- EXCERPTED PASSAGE:
▼▼▼
Westfield resident and financial advisor Jeff Romond will offer parents some ideas on how talk to their children about money and savings at 7 p.m. Thursday, March 22 at the Scotch Plains library.
A new father himself, Romond said because the concept of saving versus spending isn't taught in school, it is that much more important that parents discuss it with their children.
"You might learn how to dissect a frog and you'll never use that again but we all need and have to make financial decisions every day of our lives and that's not being taught," he said.
While Romond said each of the Union County families he works with in his practice is unique, many have the same concerns about how to teach their children the basic tenets of fiscal responsibility.
"I'm the financial coach for my clients so I started thinking, 'what can I give them to help them coach their kids,'" he said.
The advisor explained that because many children as well as adults benefit from visual learning aids he will be giving out piggy banks that are divided into four categories: saving, spending, donating and investing.
▲▲▲
- EXERCISE TASKS:
1) Translate this sentence from the article on teaching children about money into Spanish: "A new father himself, Romond said because the concept of saving versus spending isn't taught in school, it is that much more important that parents discuss it with their children."
2) In the article on teaching children about money, what four categories divide the piggy banks Romond will hand out?
3) Resume the article on teaching children about money after its last sentence, keeping its tone and facts.

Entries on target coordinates
▼▼▼
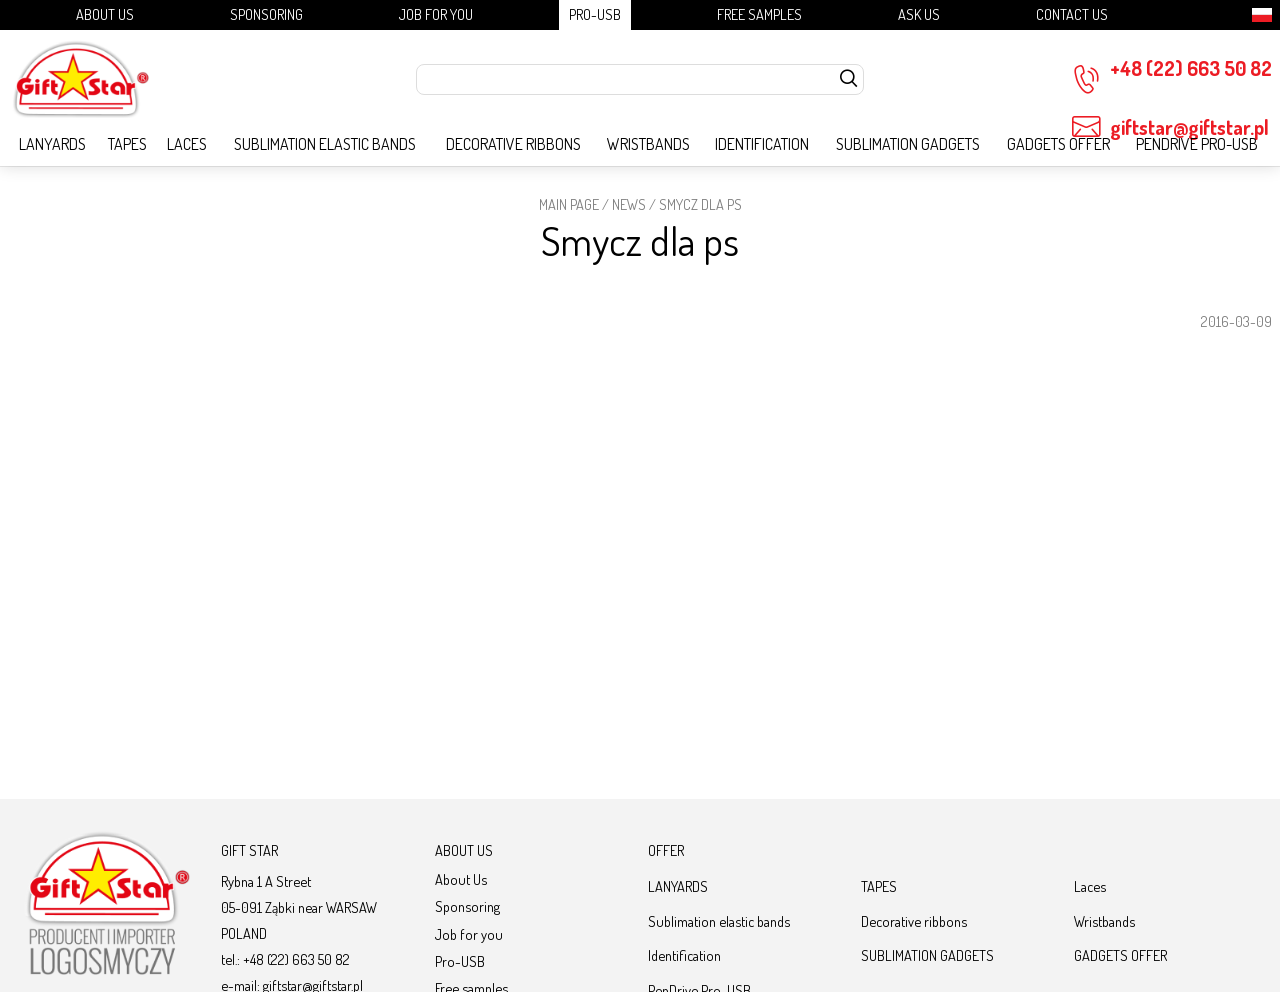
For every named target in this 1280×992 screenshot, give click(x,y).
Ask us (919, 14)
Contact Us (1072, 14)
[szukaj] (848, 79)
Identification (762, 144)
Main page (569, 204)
▲▲▲
- ANSWERS TO EACH TASK:
1) Romond, que también es padre primerizo, dijo que, como el concepto de ahorrar frente a gastar no se enseña en la escuela, es aún más importante que los padres lo hablen con sus hijos.

2) Saving, spending, donating and investing.

3)
"It's a teaching tool," Romond said. "The four separate chambers get kids to start thinking about how to allocate money they might get as an allowance or receive as a gift."
The 37-year-old said he has fond memories of watching interest mount in his passbook savings account during his youth.
"I remember raking lawns and waiting for my account to earn enough interest to buy a fishing pole," Romond said. "Gone are the days of passbook savings accounts where you could see your money adding up. With online banking, the concept that money can make money is really lost today."
While the fundamental principles of saving can seem like a complex matter to explain to a child, Romond said breaking it down into three key concepts can make it easier for parents.
"Everyone has a finite amount of money that comes into their lives," he said. "You know the old 'money doesn't grow on trees' is important because we have to talk to children about saving versus spending. This also teaches them patience, which is important in all aspects in life."
A second component that is vital for parents to keep in mind is to lead by example.
"Looking at the idea of savings historically, during the 1950s, 1960s and 1970s, people had double-digit savings," he said. "Because they grew up during the Depression or were raised by parents who had lived through it, they knew that money was finite and so to save 10 to 20 percent was important."
Romond joked that while he doesn't like to "blame it all on Madonna and the 'Material Girl' era of the 1980s and 1990s," the amount families save has been in a steady decline, dropping as low as between two and five percent.
"It's scary," he said. "How are we teaching our kids if we're not doing it ourselves?"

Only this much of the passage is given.